In one situation, he’s taking a fastball to right field for a single. In another, he’s driving a breaking pitch over the left-field wall. He wasted no time extending his hitting streak to 12 games, starting a 16-4 victory against the Twins by leading off the game with a single in a three-run Sox first.
“I’m just at a point where I understand my work and I understand what I’m doing and knowing what guys are trying to do to me,” Anderson said.
Anderson was on the field early, taking ground balls. He knows he finished seventh in American League MVP voting last season after hitting .322/.357/.529 with an .886 OPS and committing six errors in 49 games. He knows if he becomes a Gold Glove-caliber defender, an MVP award becomes much more attainable. He has made one error this season.

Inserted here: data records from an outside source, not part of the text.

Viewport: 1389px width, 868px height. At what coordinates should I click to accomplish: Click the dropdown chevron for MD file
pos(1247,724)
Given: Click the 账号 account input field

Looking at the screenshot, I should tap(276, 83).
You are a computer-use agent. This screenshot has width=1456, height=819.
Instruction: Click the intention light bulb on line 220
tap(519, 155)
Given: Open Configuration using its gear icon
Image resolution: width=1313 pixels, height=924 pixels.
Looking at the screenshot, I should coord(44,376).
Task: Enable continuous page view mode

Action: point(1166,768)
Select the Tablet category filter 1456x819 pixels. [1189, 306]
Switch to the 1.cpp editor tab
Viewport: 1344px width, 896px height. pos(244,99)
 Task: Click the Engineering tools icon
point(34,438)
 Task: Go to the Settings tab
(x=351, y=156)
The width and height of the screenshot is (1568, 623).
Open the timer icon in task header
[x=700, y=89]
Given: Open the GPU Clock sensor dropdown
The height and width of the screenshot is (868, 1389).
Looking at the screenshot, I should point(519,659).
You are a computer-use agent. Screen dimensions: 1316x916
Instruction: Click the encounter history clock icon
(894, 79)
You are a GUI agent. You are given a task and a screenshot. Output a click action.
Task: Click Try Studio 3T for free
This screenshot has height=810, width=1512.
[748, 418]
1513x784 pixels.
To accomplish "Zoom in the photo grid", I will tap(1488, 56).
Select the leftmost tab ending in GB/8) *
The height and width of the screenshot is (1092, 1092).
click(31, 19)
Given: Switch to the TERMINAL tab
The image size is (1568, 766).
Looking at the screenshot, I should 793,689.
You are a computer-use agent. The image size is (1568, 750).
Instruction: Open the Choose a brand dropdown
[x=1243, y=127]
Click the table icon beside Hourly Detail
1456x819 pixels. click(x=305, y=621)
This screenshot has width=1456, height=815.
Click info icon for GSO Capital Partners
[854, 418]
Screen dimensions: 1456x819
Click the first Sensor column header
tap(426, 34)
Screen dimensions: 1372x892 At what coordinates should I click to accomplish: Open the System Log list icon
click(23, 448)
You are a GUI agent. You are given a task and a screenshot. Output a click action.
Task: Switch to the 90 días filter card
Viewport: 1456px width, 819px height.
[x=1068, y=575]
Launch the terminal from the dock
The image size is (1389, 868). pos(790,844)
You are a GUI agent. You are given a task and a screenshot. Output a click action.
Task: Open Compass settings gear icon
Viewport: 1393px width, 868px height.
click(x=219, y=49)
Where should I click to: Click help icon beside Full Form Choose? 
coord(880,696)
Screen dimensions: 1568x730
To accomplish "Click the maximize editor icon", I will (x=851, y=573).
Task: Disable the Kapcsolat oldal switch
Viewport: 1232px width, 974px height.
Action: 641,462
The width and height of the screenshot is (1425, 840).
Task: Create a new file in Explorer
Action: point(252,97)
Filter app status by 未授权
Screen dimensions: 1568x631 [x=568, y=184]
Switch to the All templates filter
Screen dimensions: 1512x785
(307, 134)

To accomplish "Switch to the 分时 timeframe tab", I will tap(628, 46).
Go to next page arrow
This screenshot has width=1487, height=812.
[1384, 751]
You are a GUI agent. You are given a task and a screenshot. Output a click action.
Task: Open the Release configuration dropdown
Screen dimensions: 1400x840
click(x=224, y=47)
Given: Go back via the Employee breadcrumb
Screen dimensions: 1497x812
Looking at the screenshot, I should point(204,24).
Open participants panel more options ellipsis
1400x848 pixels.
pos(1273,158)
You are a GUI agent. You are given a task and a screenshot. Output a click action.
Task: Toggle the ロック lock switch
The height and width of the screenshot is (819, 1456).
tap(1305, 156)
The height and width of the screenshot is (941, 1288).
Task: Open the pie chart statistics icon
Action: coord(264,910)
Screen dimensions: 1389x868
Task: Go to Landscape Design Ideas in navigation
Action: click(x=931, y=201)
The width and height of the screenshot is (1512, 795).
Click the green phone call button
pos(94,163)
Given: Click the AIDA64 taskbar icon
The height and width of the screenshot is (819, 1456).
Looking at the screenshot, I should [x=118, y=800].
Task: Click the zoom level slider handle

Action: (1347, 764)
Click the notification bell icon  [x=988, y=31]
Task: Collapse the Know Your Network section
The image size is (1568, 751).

“I’ve been working my butt off since I got in this organization to prove I could be a shortstop,” Anderson said.
“It doesn’t stop here. I’ve got to continue to work and continue to get better.”
On this night of the “laugher,” or rout, though, the theme was offense. Featuring a lineup without Jose Abreu, Eloy Jimenez and Luis Robert and playing an outfield of Leury Garcia, Billy Hamilton and Danny Mendick, the Sox pounded out 18 hits, 16 of them against Twins left-hander J.A. Happ, Derek Law and Shaun Anderson in the first six innings.
“Our guys, one through nine, everybody had good at-bats, and they were relentless,” manager Tony La Russa said.
Every Sox starter had a hit by the fifth inning with the exception of catcher Yasmani Grandal, who had a sacrifice fly in the first inning, then became the first player in Sox history to walk four times in three games in a season. Grandal has walked 33 times.
Nick Madrigal hit his first career homer and was a triple shy of a cycle by the fourth inning, and Mendick (five RBI) hit his first career grand slam. Yermin Mercedes homered in the ninth against position player Willians Astudillo.
“We put on a little bit of a clinic hitting-wise,” Mendick said.
The Sox set season highs in runs, hits, extra-base hits (nine) and doubles (five) and had seven players with multihit games.
Left-hander Dallas Keuchel (3-1) pitched seven innings of three-run ball, allowing seven hits with six strikeouts and no walks.
“When you play like this, it’s about the most fun you can have,” Keuchel said.
The Sox improved to a major-league-best 25-15, while sinking the Twins (13-26) even lower in the AL Central. The Sox are 4-0 against the Twins and have won nine of their last 11 and 17 of 23.
“Any chance you get to beat a division rival, you want to take advantage,” Mendick said. “Down the road, you never know what’s going to happen. You gotta have those wins.”